Los Presidenciables
Ya empiezan a barajarse los nombres de los posibles candidatos a la Presidencia para el 2014. Parece que es muy temprano, pero la carrera que viene no será nada fácil.
En este juego de azar, donde las reglas siempre son claras, el pueblo tiene la última palabra. Tal como ocurre en un deporte mental, se pone a prueba la inteligencia y capacidad (de los electores) para seleccionar las mejores cartas o las menos peores. Algunos escogerán según su percepción o intuición, mientras que los más experimentados y los sensatos, considerarán las probabilidades y jugarán a la defensiva, con la esperanza de lograr un buen resultado.
Hay que votar a conciencia.

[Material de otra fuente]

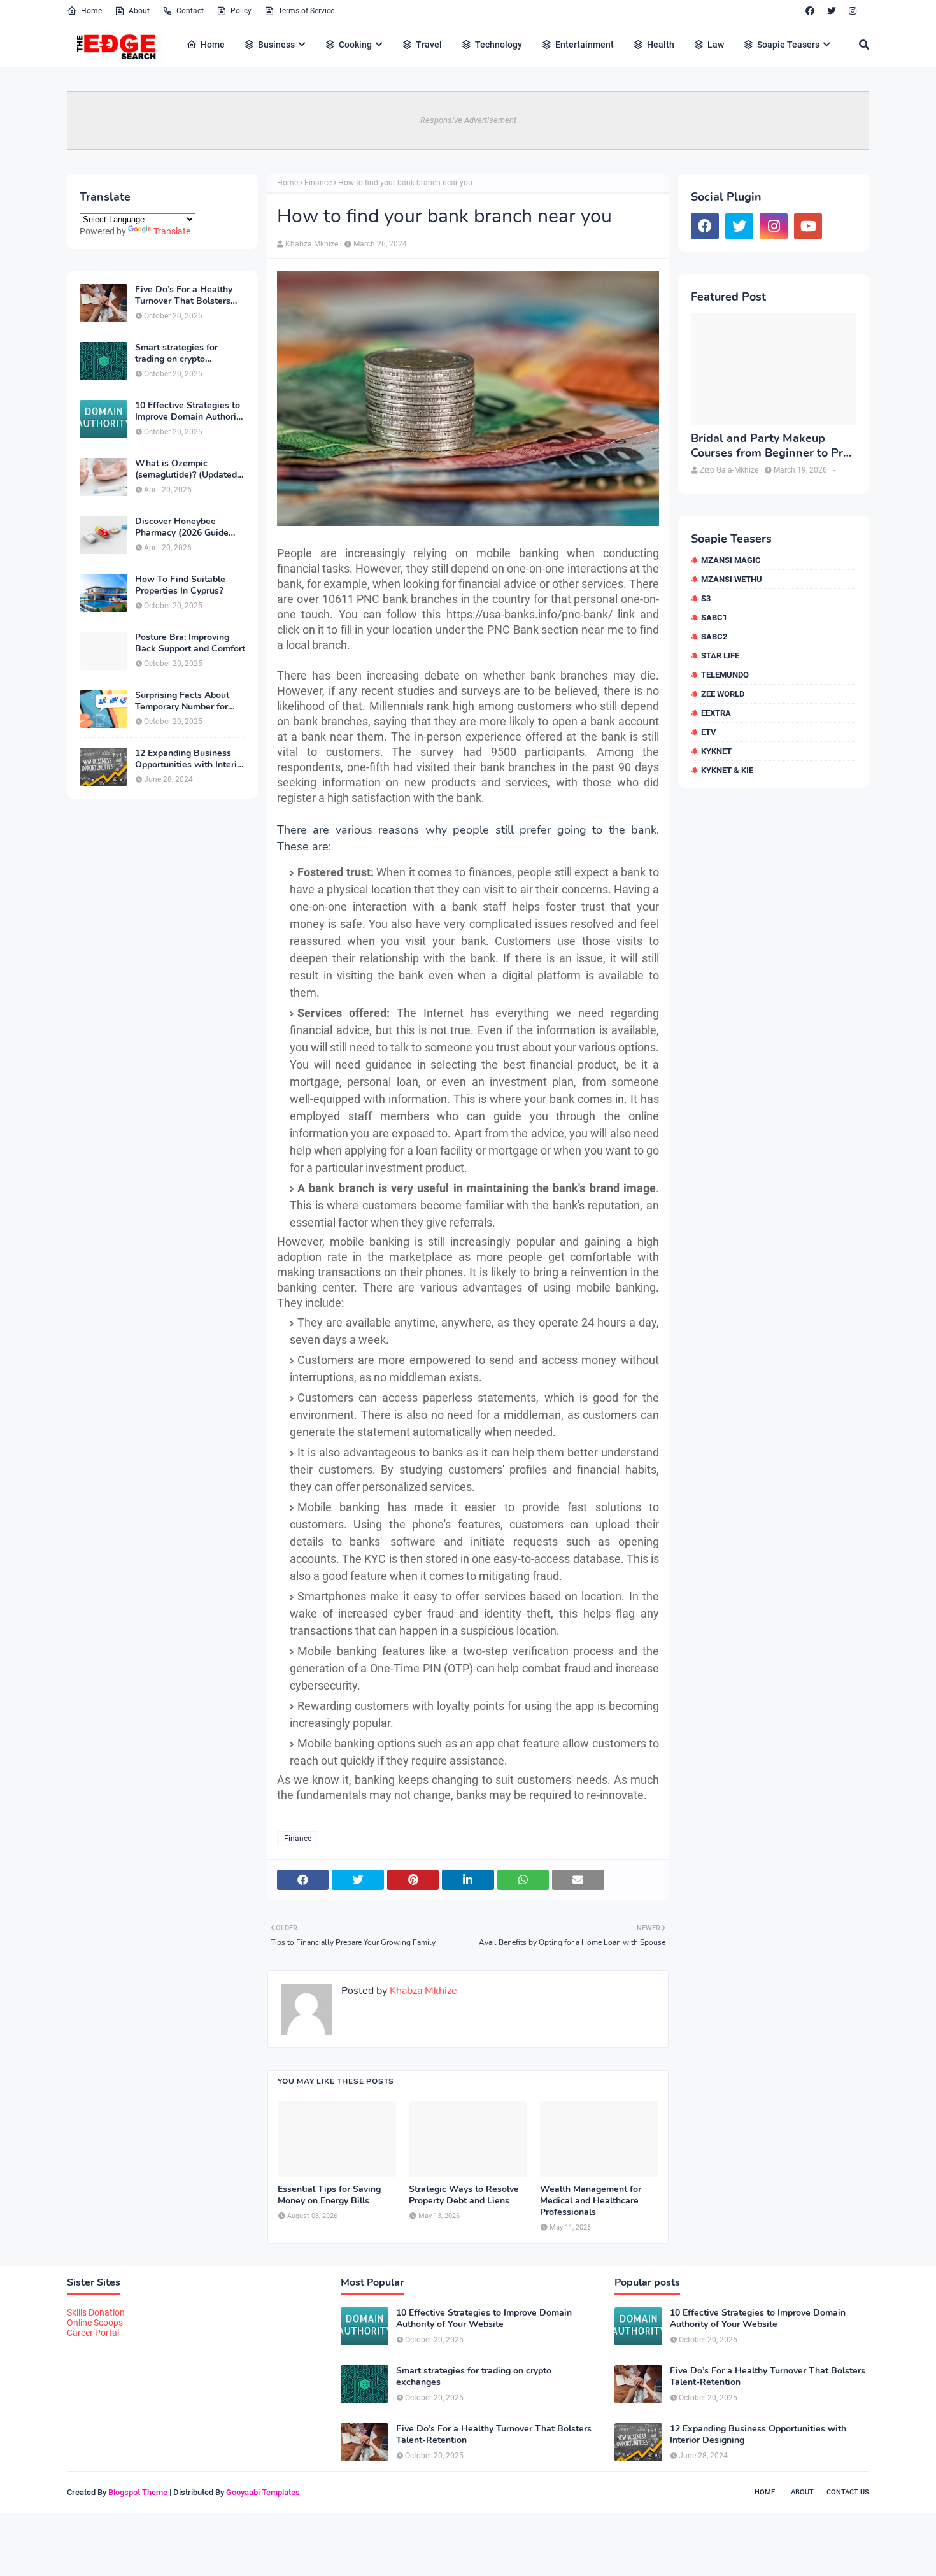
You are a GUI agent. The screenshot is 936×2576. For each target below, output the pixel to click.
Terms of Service (306, 10)
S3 (706, 598)
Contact (190, 10)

Hay que conocer las propuestas de los candidatos. Su trayectoria, liderazgo, logros alcanzados y méritos. Miremos su expresión corporal, su mirada, su manera de hablar y si contesta sin rodeos las preguntas de los periodistas. Si tiene que leer siempre los discursos o si habla, desarrolla y transmite sus ideas, su visión del país que desea construir, a partir de las necesidades reales.
Podemos hablar bellezas de todos los presidenciables o mencionar otros nombres que no han sonado en las encuesta y aún así no tendremos una respuesta clara sobre qué quiere la gente, porque los problemas que tenemos hoy, quizás ya no sean los temas que preocupen dentro de cuatro años.
Faltan espacios de verdadera participación ciudadana donde podamos cuestionar a los candidatos sobre los temas de interés nacional. Los medios tienen un papel importante: promover los debates y mantener el balance en sus segmentos o secciones de política, darle igual espacio o tiempo a los candidatos presidenciales.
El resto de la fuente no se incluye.